* **Given exercise 1**:
Set down the entire passage on runtime-required annotations, reproducing it precisely.
* **Given exercise 2**:
Replace "screenshot" with "screen capture" in the portion of the entries that opens with the line containing "Click the ETH" and closes at the end of the entries, leaving everything else unchanged. Return only that portion.

Historically, we've tracked those annotations that are _not_
runtime-required via the semantic model's `ANNOTATION` flag. But
annotations that _are_ runtime-required have been treated as "type
definitions" that aren't annotations.

This causes problems for the flake8-future-annotations rules, which try
to detect whether adding `from __future__ import annotations` would
_allow_ you to rewrite a type annotation. We need to know whether we're
in _any_ type annotation, runtime-required or not, since adding `from
__future__ import annotations` will convert any runtime-required
annotation to a typing-only annotation.

This PR adds separate state to track these runtime-required annotations.
The changes in the test fixtures are correct -- these were false
negatives before.

Closes https://github.com/astral-sh/ruff/issues/5574.

crates/ruff_python_semantic/src/model.rs

@@ -929,7 +929,7 @@ impl<'a> SemanticModel<'a> {
     /// Return the [`ExecutionContext`] of the current scope.
     pub const fn execution_context(&self) -> ExecutionContext {
         if self.in_type_checking_block()
-            || self.in_annotation()
+            || self.in_typing_only_annotation()
             || self.in_complex_string_type_definition()
             || self.in_simple_string_type_definition()
         {
@@ -974,7 +974,18 @@ impl<'a> SemanticModel<'a> {
 
     /// Return `true` if the context is in a type annotation.
     pub const fn in_annotation(&self) -> bool {
-        self.flags.contains(SemanticModelFlags::ANNOTATION)
+        self.in_typing_only_annotation() || self.in_runtime_annotation()
+    }
+
+    /// Return `true` if the context is in a typing-only type annotation.
+    pub const fn in_typing_only_annotation(&self) -> bool {
+        self.flags
+            .contains(SemanticModelFlags::TYPING_ONLY_ANNOTATION)
+    }
+
+    /// Return `true` if the context is in a runtime-required type annotation.

Pointing records for text and elements:
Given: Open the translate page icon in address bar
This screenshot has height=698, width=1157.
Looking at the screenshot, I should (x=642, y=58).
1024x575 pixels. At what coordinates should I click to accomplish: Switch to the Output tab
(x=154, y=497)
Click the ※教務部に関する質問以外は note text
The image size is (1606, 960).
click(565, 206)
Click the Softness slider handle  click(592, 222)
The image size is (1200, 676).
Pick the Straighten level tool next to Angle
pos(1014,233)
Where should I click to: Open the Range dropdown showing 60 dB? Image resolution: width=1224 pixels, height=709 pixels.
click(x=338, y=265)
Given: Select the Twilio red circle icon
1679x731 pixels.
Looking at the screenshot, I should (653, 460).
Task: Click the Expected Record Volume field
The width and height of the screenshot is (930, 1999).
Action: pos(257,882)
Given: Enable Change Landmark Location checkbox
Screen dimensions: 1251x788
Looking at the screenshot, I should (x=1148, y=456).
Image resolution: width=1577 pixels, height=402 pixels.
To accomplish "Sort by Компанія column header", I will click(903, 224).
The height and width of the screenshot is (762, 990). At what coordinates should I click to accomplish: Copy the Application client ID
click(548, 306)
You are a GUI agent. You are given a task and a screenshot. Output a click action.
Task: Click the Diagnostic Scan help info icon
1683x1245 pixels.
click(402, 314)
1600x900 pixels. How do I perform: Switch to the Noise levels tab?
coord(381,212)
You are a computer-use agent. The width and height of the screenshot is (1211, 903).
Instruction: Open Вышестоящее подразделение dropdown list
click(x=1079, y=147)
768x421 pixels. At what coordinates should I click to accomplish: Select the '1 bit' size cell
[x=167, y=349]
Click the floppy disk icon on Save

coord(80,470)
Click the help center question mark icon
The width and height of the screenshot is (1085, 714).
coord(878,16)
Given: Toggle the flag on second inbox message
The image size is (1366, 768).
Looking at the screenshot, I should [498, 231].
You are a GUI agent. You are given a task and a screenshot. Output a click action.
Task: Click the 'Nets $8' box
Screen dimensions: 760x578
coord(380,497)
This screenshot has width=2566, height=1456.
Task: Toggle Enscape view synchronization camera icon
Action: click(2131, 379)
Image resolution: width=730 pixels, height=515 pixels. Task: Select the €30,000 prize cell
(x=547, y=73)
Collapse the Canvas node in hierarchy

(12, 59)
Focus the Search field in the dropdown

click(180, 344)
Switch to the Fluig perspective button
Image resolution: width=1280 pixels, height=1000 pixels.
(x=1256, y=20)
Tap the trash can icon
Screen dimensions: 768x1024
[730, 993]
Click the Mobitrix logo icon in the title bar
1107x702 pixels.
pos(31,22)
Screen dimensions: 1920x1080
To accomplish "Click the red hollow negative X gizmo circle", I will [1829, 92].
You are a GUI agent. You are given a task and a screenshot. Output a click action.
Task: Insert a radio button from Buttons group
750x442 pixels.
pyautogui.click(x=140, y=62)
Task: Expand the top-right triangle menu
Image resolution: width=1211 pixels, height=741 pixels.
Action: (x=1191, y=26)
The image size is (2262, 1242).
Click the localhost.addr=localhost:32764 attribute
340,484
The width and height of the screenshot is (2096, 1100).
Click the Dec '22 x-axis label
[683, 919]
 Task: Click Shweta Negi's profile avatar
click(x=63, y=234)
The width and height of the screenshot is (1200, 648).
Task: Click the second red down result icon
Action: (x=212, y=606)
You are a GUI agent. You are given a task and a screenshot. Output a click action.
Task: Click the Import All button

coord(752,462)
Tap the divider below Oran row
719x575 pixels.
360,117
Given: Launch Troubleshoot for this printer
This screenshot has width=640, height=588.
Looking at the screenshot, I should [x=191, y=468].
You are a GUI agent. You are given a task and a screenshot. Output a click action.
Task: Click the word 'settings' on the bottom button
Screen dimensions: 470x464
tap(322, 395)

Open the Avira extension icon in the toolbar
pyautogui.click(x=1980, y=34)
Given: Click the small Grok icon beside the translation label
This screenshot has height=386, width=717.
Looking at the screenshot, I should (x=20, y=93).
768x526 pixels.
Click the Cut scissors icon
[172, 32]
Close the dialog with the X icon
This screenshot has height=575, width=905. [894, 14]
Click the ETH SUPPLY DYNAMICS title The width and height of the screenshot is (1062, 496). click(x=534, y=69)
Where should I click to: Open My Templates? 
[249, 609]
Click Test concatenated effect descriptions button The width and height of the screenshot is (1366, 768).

* **Full response 1**:
Historically, we've tracked those annotations that are _not_
runtime-required via the semantic model's `ANNOTATION` flag. But
annotations that _are_ runtime-required have been treated as "type
definitions" that aren't annotations.

This causes problems for the flake8-future-annotations rules, which try
to detect whether adding `from __future__ import annotations` would
_allow_ you to rewrite a type annotation. We need to know whether we're
in _any_ type annotation, runtime-required or not, since adding `from
__future__ import annotations` will convert any runtime-required
annotation to a typing-only annotation.

This PR adds separate state to track these runtime-required annotations.
The changes in the test fixtures are correct -- these were false
negatives before.

Closes https://github.com/astral-sh/ruff/issues/5574.

crates/ruff_python_semantic/src/model.rs

@@ -929,7 +929,7 @@ impl<'a> SemanticModel<'a> {
     /// Return the [`ExecutionContext`] of the current scope.
     pub const fn execution_context(&self) -> ExecutionContext {
         if self.in_type_checking_block()
-            || self.in_annotation()
+            || self.in_typing_only_annotation()
             || self.in_complex_string_type_definition()
             || self.in_simple_string_type_definition()
         {
@@ -974,7 +974,18 @@ impl<'a> SemanticModel<'a> {
 
     /// Return `true` if the context is in a type annotation.
     pub const fn in_annotation(&self) -> bool {
-        self.flags.contains(SemanticModelFlags::ANNOTATION)
+        self.in_typing_only_annotation() || self.in_runtime_annotation()
+    }
+
+    /// Return `true` if the context is in a typing-only type annotation.
+    pub const fn in_typing_only_annotation(&self) -> bool {
+        self.flags
+            .contains(SemanticModelFlags::TYPING_ONLY_ANNOTATION)
+    }
+
+    /// Return `true` if the context is in a runtime-required type annotation.

* **Full response 2**:
Click the ETH SUPPLY DYNAMICS title The width and height of the screen capture is (1062, 496). click(x=534, y=69)
Where should I click to: Open My Templates? 
[249, 609]
Click Test concatenated effect descriptions button The width and height of the screen capture is (1366, 768).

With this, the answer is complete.